Create a Presto Cluster
This page will walk you through the creation of a Presto Cluster in the Ahana Compute Plane in your AWS account.
Step 1: Go to the Create Cluster Page
In the Ahana SaaS Console, select Clusters, then select Create Cluster.
Step 2: Provision a Presto Cluster
tip
Select the icon to get additional help.
Enter Cluster Details
Enter a Cluster Name
This needs to be unique across your Ahana Compute Plane. We recommend a descriptive name to help you identify clusters. It will also be used as part of the cluster endpoints. Example: https://telemetry.tenant.cp.ahana.cloud.

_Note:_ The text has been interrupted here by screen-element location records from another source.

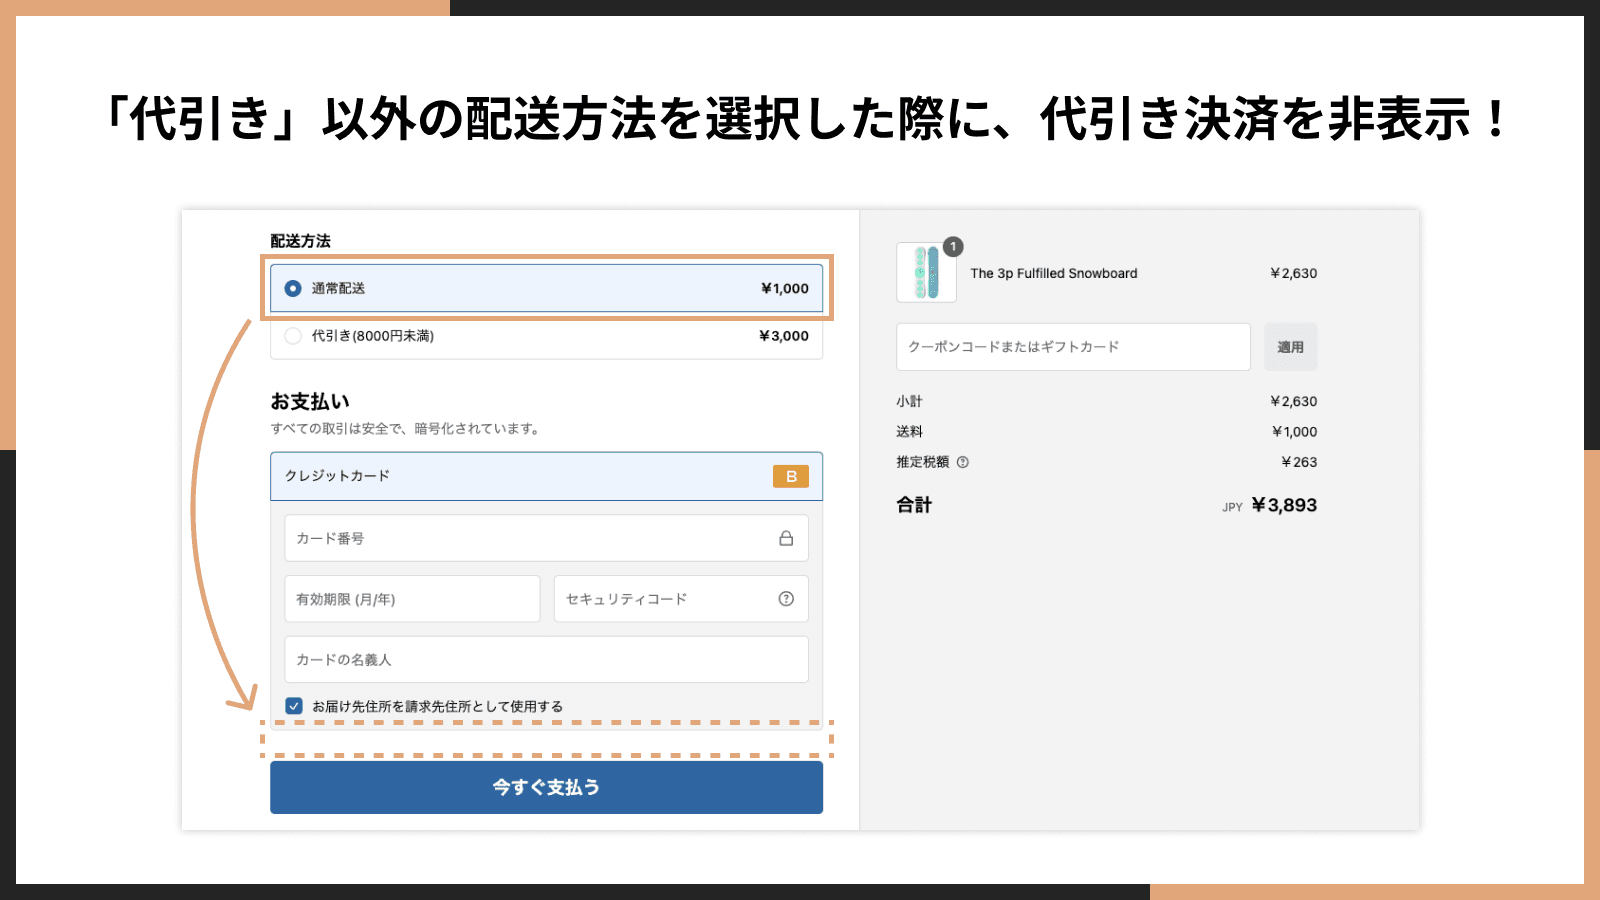Click the orange B card brand badge
Viewport: 1600px width, 900px height.
pos(790,477)
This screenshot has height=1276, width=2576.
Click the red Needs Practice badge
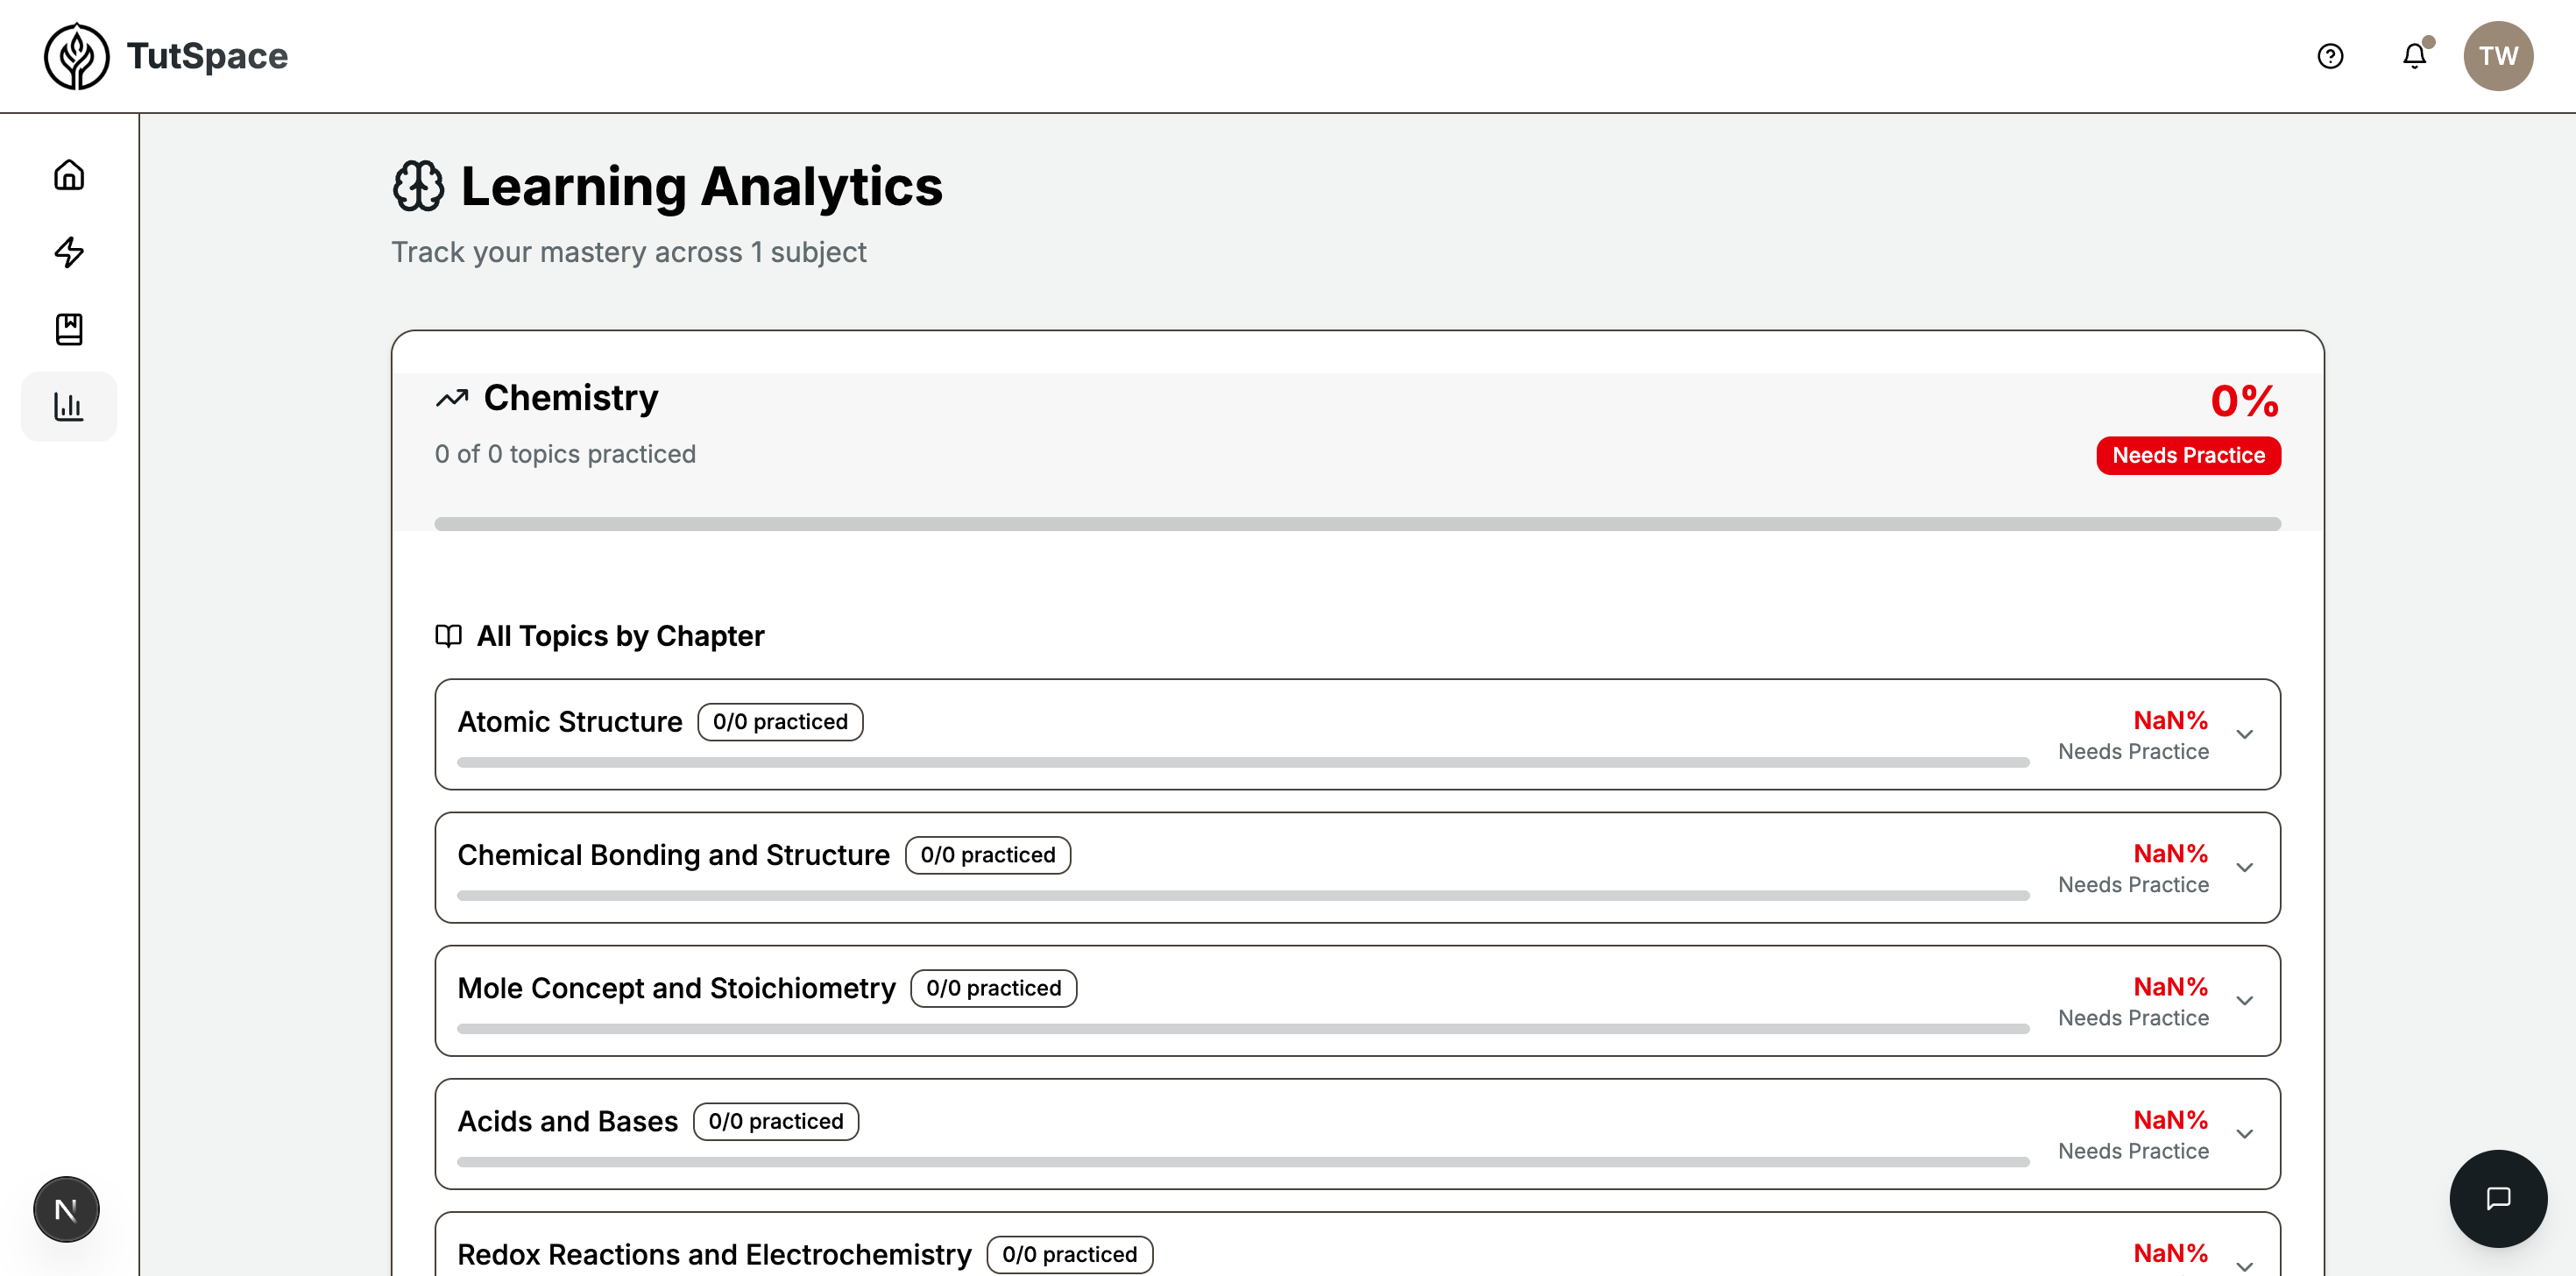click(x=2188, y=455)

The cluster name must begin and end with a letter or number. It can be a maximum of 63 characters long.
Select the Workload Profile
Select the Workload Profile based on the number of concurrent queries that you expect to run on this cluster. There are two types of workload profiles.
Low Concurrency is useful for clusters that run a limited number of queries or a few large, complex queries. It also supports bigger and heavier ETL jobs.
High Concurrency is better for running multiple queries at the same time. For example, dashboard and reporting queries or A/B testing analytics, etc.
Concurrent queries are simply the number of queries executing at the same time in a given cluster. Hence, we have classified workloads based on the number of concurrent queries and curated a set of tuned session properties for each profile.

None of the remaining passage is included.